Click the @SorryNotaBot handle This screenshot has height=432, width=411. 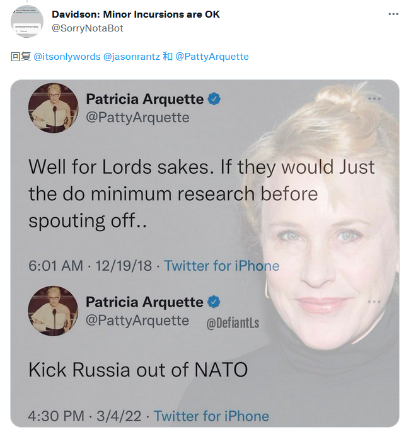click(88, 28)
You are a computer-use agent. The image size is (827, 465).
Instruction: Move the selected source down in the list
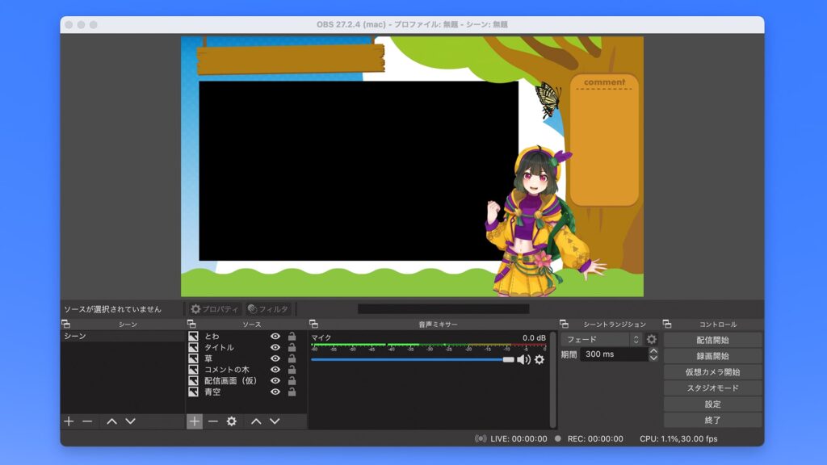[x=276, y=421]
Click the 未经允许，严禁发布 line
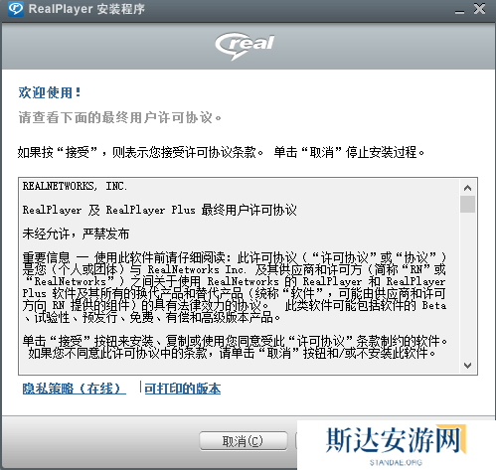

------------------------------------------------------------

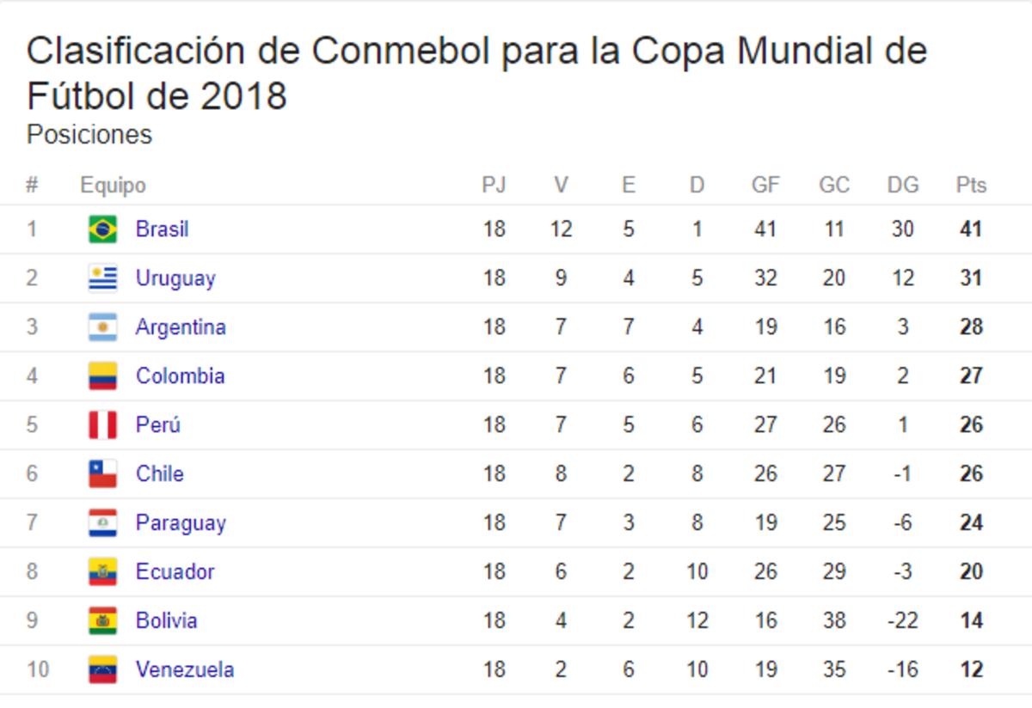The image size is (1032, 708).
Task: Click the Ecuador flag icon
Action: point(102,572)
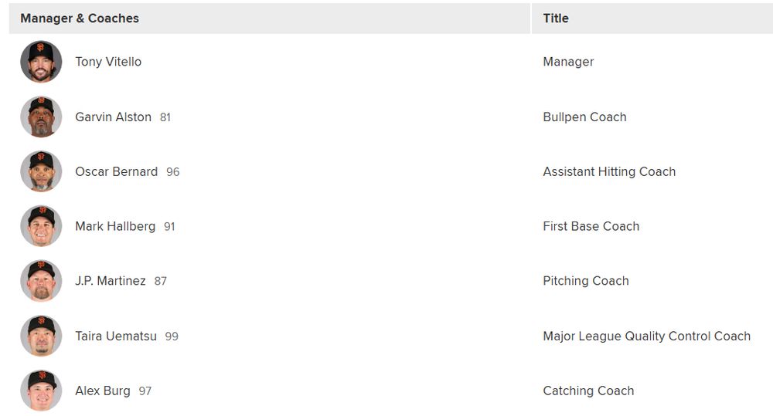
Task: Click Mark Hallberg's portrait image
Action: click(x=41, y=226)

------------------------------------------------------------

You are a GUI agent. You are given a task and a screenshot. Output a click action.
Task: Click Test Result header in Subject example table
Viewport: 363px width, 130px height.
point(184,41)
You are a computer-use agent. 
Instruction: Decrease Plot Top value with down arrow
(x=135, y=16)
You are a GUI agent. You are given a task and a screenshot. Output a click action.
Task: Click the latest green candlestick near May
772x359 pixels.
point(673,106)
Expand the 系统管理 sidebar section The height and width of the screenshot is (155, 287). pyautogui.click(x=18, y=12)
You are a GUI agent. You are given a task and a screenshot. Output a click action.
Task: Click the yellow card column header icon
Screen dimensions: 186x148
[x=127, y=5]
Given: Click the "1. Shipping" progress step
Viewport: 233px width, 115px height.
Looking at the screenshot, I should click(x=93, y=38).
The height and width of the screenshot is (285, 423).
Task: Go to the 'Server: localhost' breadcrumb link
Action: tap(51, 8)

------------------------------------------------------------

Each line that contains the string "computer" should be copied from the data above.

You are a computer-use agent. The image size is (827, 465).
You are a computer-use agent. 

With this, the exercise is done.